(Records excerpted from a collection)
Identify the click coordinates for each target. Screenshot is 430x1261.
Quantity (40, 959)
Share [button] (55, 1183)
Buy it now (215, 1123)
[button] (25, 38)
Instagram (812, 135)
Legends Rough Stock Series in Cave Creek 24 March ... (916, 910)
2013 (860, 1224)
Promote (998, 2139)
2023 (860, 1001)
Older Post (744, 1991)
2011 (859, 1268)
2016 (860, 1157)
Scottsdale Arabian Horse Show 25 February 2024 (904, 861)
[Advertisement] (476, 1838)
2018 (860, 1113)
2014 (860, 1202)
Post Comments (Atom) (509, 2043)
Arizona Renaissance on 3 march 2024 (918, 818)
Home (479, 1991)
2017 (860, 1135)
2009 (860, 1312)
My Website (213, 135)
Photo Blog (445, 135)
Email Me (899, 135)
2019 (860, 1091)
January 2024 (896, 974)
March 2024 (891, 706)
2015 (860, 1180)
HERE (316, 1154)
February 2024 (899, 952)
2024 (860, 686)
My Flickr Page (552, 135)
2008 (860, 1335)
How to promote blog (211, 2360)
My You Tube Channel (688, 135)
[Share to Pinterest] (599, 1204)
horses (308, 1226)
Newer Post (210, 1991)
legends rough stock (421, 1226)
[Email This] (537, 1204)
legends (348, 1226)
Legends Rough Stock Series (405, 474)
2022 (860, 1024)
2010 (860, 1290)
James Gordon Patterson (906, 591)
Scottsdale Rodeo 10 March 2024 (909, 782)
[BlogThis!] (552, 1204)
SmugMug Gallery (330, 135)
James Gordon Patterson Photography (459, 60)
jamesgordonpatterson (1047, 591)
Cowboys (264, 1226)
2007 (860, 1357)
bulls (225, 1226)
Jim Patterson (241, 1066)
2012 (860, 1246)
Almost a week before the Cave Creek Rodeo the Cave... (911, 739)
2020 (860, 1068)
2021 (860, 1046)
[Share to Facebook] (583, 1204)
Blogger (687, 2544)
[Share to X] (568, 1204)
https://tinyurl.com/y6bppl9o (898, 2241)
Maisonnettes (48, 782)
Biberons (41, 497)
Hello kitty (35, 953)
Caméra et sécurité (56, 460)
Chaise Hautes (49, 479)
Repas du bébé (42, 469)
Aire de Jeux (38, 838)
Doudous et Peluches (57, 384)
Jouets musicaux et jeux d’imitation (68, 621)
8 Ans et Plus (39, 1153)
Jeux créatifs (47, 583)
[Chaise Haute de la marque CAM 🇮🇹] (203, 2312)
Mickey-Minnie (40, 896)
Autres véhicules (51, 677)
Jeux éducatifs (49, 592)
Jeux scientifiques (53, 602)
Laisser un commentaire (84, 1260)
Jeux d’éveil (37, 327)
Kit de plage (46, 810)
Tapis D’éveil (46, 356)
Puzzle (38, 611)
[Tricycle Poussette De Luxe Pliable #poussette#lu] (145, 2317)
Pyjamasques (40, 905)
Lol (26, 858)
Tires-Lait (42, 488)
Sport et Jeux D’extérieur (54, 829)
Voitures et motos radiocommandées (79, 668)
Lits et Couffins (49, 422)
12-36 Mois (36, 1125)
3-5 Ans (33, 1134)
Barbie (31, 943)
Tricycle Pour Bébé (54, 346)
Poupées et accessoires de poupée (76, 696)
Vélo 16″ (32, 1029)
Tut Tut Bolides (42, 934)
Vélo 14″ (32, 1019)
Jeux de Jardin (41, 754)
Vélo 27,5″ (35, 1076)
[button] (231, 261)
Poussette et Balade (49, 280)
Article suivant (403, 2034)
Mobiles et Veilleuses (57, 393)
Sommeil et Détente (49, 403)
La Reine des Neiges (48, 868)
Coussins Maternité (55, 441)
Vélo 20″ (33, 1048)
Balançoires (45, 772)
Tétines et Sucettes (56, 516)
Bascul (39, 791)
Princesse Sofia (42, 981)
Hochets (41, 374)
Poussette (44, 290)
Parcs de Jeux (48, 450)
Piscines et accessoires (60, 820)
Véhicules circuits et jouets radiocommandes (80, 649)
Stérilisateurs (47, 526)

__Requirement__
Reproduce every line above, keeping each word exactly as it appears.

__Expected answer__
Identify the click coordinates for each target. Screenshot is 430x1261.
Quantity (40, 959)
Share [button] (55, 1183)
Buy it now (215, 1123)
[button] (25, 38)
Instagram (812, 135)
Legends Rough Stock Series in Cave Creek 24 March ... (916, 910)
2013 (860, 1224)
Promote (998, 2139)
2023 (860, 1001)
Older Post (744, 1991)
2011 (859, 1268)
2016 (860, 1157)
Scottsdale Arabian Horse Show 25 February 2024 (904, 861)
[Advertisement] (476, 1838)
2018 (860, 1113)
2014 (860, 1202)
Post Comments (Atom) (509, 2043)
Arizona Renaissance on 3 march 2024 (918, 818)
Home (479, 1991)
2017 (860, 1135)
2009 (860, 1312)
My Website (213, 135)
Photo Blog (445, 135)
Email Me (899, 135)
2019 (860, 1091)
January 2024 (896, 974)
March 2024 (891, 706)
2015 (860, 1180)
HERE (316, 1154)
February 2024 (899, 952)
2024 (860, 686)
My Flickr Page (552, 135)
2008 (860, 1335)
How to promote blog (211, 2360)
My You Tube Channel (688, 135)
[Share to Pinterest] (599, 1204)
horses (308, 1226)
Newer Post (210, 1991)
legends rough stock (421, 1226)
[Email This] (537, 1204)
legends (348, 1226)
Legends Rough Stock Series (405, 474)
2022 (860, 1024)
2010 (860, 1290)
James Gordon Patterson (906, 591)
Scottsdale Rodeo 10 March 2024 (909, 782)
[BlogThis!] (552, 1204)
SmugMug Gallery (330, 135)
James Gordon Patterson Photography (459, 60)
jamesgordonpatterson (1047, 591)
Cowboys (264, 1226)
2007 (860, 1357)
bulls (225, 1226)
Jim Patterson (241, 1066)
2012 (860, 1246)
Almost a week before the Cave Creek Rodeo the Cave... (911, 739)
2020 (860, 1068)
2021 (860, 1046)
[Share to Facebook] (583, 1204)
Blogger (687, 2544)
[Share to X] (568, 1204)
https://tinyurl.com/y6bppl9o (898, 2241)
Maisonnettes (48, 782)
Biberons (41, 497)
Hello kitty (35, 953)
Caméra et sécurité (56, 460)
Chaise Hautes (49, 479)
Repas du bébé (42, 469)
Aire de Jeux (38, 838)
Doudous et Peluches (57, 384)
Jouets musicaux et jeux d’imitation (68, 621)
8 Ans et Plus (39, 1153)
Jeux créatifs (47, 583)
[Chaise Haute de la marque CAM 🇮🇹] (203, 2312)
Mickey-Minnie (40, 896)
Autres véhicules (51, 677)
Jeux éducatifs (49, 592)
Jeux scientifiques (53, 602)
Laisser un commentaire (84, 1260)
Jeux d’éveil (37, 327)
Kit de plage (46, 810)
Tapis D’éveil (46, 356)
Puzzle (38, 611)
[Tricycle Poussette De Luxe Pliable #poussette#lu] (145, 2317)
Pyjamasques (40, 905)
Lol (26, 858)
Tires-Lait (42, 488)
Sport et Jeux D’extérieur (54, 829)
Voitures et motos radiocommandées (79, 668)
Lits et Couffins (49, 422)
12-36 Mois (36, 1125)
3-5 Ans (33, 1134)
Barbie (31, 943)
Tricycle Pour Bébé (54, 346)
Poupées et accessoires de poupée (76, 696)
Vélo 16″ (32, 1029)
Tut Tut Bolides (42, 934)
Vélo 14″ (32, 1019)
Jeux de Jardin (41, 754)
Vélo 27,5″ (35, 1076)
[button] (231, 261)
Poussette et Balade (49, 280)
Article suivant (403, 2034)
Mobiles et Veilleuses (57, 393)
Sommeil et Détente (49, 403)
La Reine des Neiges (48, 868)
Coussins Maternité (55, 441)
Vélo 20″ (33, 1048)
Balançoires (45, 772)
Tétines et Sucettes (56, 516)
Bascul (39, 791)
Princesse Sofia (42, 981)
Hochets (41, 374)
Poussette (44, 290)
Parcs de Jeux (48, 450)
Piscines et accessoires (60, 820)
Véhicules circuits et jouets radiocommandes (80, 649)
Stérilisateurs (47, 526)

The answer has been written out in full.